Consequently, a strange war of justification formed in my head, “no I don’t need it, but yes, I want it”. Thinking back, I’ve felt a bit like Gollum chasing after the Ring of Power, it was becoming “my precious”.
Now I need to say that the pricing is expensive, but those of us who’ve suffered New Zealand’s mobile data plans are hardly surprised. In fact, comparatively, it’s not a bad deal for such a glittery phone that does lovely things with the Internet. Let’s face it; Godzone is not a cheap place to run a phone.
But why do I want one?
The question I have wrestled with is, “do I need it?” the answer is no. But should “need” be the only motivation for decision-making? I don’t need to go to a restaurant. I don’t need nice clothes. I don’t need to see Hancock at the movies and I don’t need an iphone!

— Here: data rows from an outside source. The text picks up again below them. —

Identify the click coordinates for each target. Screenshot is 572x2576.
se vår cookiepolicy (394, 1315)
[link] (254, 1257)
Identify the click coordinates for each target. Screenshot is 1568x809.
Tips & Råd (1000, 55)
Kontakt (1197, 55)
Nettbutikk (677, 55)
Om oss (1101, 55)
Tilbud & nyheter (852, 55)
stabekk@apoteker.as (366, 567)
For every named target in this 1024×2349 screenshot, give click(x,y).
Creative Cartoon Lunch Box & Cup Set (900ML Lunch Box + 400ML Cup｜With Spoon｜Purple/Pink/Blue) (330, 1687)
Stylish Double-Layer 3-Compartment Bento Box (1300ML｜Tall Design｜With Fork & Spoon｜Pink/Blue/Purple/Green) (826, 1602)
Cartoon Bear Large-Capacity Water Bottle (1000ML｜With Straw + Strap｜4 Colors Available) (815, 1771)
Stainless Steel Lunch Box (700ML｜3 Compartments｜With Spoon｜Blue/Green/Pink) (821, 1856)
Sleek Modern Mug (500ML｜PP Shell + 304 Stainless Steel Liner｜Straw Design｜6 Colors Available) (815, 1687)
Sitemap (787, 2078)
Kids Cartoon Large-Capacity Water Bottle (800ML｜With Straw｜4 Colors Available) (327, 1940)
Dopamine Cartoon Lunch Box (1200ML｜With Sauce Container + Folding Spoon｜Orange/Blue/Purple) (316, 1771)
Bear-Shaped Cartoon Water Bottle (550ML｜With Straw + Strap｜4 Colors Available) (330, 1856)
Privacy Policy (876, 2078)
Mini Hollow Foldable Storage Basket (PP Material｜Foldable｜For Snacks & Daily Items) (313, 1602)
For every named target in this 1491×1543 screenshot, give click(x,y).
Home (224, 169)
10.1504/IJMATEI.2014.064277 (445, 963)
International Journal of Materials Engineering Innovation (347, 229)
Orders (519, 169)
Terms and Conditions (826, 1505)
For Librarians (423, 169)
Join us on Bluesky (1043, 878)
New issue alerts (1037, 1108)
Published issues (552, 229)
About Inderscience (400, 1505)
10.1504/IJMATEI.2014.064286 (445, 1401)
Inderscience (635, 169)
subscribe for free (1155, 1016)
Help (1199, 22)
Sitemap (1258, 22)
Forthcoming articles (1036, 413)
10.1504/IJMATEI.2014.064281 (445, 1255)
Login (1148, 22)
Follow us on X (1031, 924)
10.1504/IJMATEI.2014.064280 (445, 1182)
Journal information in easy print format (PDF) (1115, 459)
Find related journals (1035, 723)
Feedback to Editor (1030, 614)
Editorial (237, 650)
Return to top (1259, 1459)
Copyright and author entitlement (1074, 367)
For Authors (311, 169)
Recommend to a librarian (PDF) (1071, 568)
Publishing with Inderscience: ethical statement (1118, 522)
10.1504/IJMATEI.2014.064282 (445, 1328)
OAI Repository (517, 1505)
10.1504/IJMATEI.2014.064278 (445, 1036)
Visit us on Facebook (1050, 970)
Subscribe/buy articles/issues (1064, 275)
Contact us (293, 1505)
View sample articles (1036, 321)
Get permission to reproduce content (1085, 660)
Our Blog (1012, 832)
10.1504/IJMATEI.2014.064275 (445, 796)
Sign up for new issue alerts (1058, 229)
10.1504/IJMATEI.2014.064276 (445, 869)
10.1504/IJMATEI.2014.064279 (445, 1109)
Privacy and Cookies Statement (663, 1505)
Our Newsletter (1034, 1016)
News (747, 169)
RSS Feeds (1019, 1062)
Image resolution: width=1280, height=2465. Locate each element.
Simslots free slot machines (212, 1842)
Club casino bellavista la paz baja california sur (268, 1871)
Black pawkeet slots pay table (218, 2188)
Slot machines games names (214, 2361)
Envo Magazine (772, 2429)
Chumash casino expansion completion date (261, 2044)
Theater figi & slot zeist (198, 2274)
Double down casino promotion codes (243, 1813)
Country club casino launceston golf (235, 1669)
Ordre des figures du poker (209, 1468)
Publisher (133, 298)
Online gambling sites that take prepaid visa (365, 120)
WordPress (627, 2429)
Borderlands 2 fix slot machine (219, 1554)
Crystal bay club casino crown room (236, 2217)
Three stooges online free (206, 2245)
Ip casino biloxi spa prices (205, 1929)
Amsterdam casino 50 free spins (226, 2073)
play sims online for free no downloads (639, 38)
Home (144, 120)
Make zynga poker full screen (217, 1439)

The cartoonist, Mike Moreu, was the voice of God to me this week. His caricature of Adam and Eve in the Garden of Eden wondering at an iphone bought me to my senses. What was I thinking?
Sometimes we make decisions for pure enjoyment and nothing more. And I like that. But the honest answer I had to face when confronted with the question, “will I enjoy the iphone for two whole years of a contract?” was, no! For me the expense verses enjoyment equation didn’t add up.
Temptation is a fascinating human dilemma. It’s not religious but ethical. That’s why it’s a global human problem. We are all aware of our perceptions of right and wrong, or the implications of the decisions we make. Sometimes a decision is an easy one because we know that a certain action crosses a line we can’t go over it. Yet some decisions are hard because the milky lens of enjoyment blurs our perceptions of right and wrong.
That’s why the story of the Garden of Eden features in the first chapters of the Bible. Quite apart from whether you believe in Adam or Eve, no one can deny the power of temptation. The original Apple (before Steve Jobs got hold of it) was a temptation to follow after a voice that would destroy humanities relationship with God. The Apple represented shiny illusions like freedom and power and the real life that God was hiding from them. The Apple was a gateway to what they were missing out on.
The problem for Adam and Eve was that the illusion blinded them to the real life they already had. And that’s what temptation does.
Shiny things blind us all from time to time. But just remember, like the first apple and the latest one, they rarely deliver what they appear to promise.